Put each nonblank line of the rows below into a Markdown table with two columns, Number and Line Text. Number the lines in order, and leave out any blank lines.

--- start GIVEN ENTRIES ---

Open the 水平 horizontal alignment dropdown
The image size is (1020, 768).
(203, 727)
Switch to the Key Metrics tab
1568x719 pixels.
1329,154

--- end GIVEN ENTRIES ---

> PROBLEM SOLUTION
| Number | Line Text |
|---|---|
| 1 | Open the 水平 horizontal alignment dropdown |
| 2 | The image size is (1020, 768). |
| 3 | (203, 727) |
| 4 | Switch to the Key Metrics tab |
| 5 | 1568x719 pixels. |
| 6 | 1329,154 |